Request →
Rewrite the entries below with every occurrence of "dropdown" replaced by "drop-down", leaving all other text unchanged.

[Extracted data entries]

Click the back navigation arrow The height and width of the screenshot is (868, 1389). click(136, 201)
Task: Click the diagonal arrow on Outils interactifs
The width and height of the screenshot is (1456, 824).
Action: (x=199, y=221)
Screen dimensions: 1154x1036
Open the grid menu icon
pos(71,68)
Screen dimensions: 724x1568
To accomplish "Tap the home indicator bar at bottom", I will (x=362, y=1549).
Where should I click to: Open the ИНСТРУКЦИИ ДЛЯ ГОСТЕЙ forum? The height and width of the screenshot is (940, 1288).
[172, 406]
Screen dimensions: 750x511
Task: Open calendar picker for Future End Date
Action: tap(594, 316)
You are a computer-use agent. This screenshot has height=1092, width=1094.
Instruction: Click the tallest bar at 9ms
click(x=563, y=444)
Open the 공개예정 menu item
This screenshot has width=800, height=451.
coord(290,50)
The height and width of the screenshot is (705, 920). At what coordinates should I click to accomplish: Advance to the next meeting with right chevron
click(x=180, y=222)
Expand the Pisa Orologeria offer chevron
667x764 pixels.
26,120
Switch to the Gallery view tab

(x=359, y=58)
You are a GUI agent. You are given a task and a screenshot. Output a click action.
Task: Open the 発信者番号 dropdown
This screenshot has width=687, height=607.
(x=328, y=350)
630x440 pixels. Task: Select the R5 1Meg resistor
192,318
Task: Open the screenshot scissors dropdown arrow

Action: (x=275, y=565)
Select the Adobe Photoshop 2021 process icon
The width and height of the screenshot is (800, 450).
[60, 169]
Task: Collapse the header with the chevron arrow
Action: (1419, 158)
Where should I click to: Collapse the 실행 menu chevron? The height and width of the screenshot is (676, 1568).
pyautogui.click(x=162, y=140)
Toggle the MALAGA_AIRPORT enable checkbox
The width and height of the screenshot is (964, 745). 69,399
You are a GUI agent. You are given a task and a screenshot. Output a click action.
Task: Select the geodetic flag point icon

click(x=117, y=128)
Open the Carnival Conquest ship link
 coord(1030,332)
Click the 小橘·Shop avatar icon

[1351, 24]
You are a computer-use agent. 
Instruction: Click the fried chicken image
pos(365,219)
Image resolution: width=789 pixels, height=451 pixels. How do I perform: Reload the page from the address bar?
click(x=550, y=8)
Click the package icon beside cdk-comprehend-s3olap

Response to this exercise →
Click the back navigation arrow The height and width of the screenshot is (868, 1389). click(136, 201)
Task: Click the diagonal arrow on Outils interactifs
The width and height of the screenshot is (1456, 824).
Action: (x=199, y=221)
Screen dimensions: 1154x1036
Open the grid menu icon
pos(71,68)
Screen dimensions: 724x1568
To accomplish "Tap the home indicator bar at bottom", I will (x=362, y=1549).
Where should I click to: Open the ИНСТРУКЦИИ ДЛЯ ГОСТЕЙ forum? The height and width of the screenshot is (940, 1288).
[172, 406]
Screen dimensions: 750x511
Task: Open calendar picker for Future End Date
Action: tap(594, 316)
You are a computer-use agent. This screenshot has height=1092, width=1094.
Instruction: Click the tallest bar at 9ms
click(x=563, y=444)
Open the 공개예정 menu item
This screenshot has width=800, height=451.
coord(290,50)
The height and width of the screenshot is (705, 920). At what coordinates should I click to accomplish: Advance to the next meeting with right chevron
click(x=180, y=222)
Expand the Pisa Orologeria offer chevron
667x764 pixels.
26,120
Switch to the Gallery view tab

(x=359, y=58)
You are a GUI agent. You are given a task and a screenshot. Output a click action.
Task: Open the 発信者番号 drop-down
This screenshot has width=687, height=607.
(x=328, y=350)
630x440 pixels. Task: Select the R5 1Meg resistor
192,318
Task: Open the screenshot scissors drop-down arrow

Action: (x=275, y=565)
Select the Adobe Photoshop 2021 process icon
The width and height of the screenshot is (800, 450).
[60, 169]
Task: Collapse the header with the chevron arrow
Action: (1419, 158)
Where should I click to: Collapse the 실행 menu chevron? The height and width of the screenshot is (676, 1568).
pyautogui.click(x=162, y=140)
Toggle the MALAGA_AIRPORT enable checkbox
The width and height of the screenshot is (964, 745). 69,399
You are a GUI agent. You are given a task and a screenshot. Output a click action.
Task: Select the geodetic flag point icon

click(x=117, y=128)
Open the Carnival Conquest ship link
 coord(1030,332)
Click the 小橘·Shop avatar icon

[1351, 24]
You are a computer-use agent. 
Instruction: Click the fried chicken image
pos(365,219)
Image resolution: width=789 pixels, height=451 pixels. How do I perform: Reload the page from the address bar?
click(x=550, y=8)
Click the package icon beside cdk-comprehend-s3olap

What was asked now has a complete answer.